Pour point placement is an important step in the process of watershed delineation. A pour point should exist within an area of high flow accumulation because it is used to calculate the total contributing water flow to that
given point. In many cases you will already have a file containing the locations of your pour points, whether they are sampling sites, hydrometric stations, or another data source. However in some cases, it may be necessary or preferable to create pour points manually. Instructions have been provided for both cases below

In [None]:
# Delineate a catchment
# ---------------------
# Specify pour point
x, y = -97.294, 32.737

# Snap pour point to high accumulation cell
x_snap, y_snap = grid.snap_to_mask(acc > 1000, (x, y))

# Delineate the catchment
catch = grid.catchment(x=x_snap, y=y_snap, fdir=fdir, dirmap=dirmap, 
                       xytype='coordinate')
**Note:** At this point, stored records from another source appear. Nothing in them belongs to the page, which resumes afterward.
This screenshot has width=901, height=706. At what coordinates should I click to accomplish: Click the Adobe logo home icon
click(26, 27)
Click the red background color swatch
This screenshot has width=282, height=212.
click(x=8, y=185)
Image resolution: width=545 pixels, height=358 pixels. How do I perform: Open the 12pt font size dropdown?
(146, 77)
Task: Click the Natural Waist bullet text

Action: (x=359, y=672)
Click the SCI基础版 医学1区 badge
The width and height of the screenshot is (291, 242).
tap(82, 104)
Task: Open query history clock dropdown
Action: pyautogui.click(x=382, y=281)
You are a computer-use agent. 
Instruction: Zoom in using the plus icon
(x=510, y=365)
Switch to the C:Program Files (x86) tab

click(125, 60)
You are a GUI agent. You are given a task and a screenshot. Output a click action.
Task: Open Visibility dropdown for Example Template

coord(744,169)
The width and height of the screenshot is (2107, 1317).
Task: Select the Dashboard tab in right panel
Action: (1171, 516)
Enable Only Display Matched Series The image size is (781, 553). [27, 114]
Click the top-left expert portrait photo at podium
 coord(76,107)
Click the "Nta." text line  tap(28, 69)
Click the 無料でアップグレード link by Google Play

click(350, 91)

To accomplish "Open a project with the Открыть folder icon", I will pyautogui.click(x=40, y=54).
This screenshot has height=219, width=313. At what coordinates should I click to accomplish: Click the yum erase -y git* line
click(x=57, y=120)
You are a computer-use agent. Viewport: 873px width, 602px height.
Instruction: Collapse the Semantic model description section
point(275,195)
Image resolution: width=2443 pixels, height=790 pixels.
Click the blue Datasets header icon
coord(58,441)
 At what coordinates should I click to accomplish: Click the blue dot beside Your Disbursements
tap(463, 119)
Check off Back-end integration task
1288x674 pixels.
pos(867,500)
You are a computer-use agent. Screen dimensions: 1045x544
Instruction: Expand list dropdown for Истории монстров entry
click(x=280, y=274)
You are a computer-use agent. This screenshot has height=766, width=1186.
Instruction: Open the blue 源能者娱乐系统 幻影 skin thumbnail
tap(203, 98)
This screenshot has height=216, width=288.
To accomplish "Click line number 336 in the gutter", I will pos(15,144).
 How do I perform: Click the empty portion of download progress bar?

# Crop and plot the catchment
# ---------------------------
# Clip the bounding box to the catchment
grid.clip_to(catch)
clipped_catch = grid.view(catch)

In [None]:
# Plot the catchment
fig, ax = plt.subplots(figsize=(8,6))
fig.patch.set_alpha(0)

plt.grid('on', zorder=0)
im = ax.imshow(np.where(clipped_catch, clipped_catch, np.nan), extent=grid.extent,
               zorder=1, cmap='Greys_r')
plt.xlabel('Longitude')
plt.ylabel('Latitude')
plt.title('Delineated Catchment', size=14)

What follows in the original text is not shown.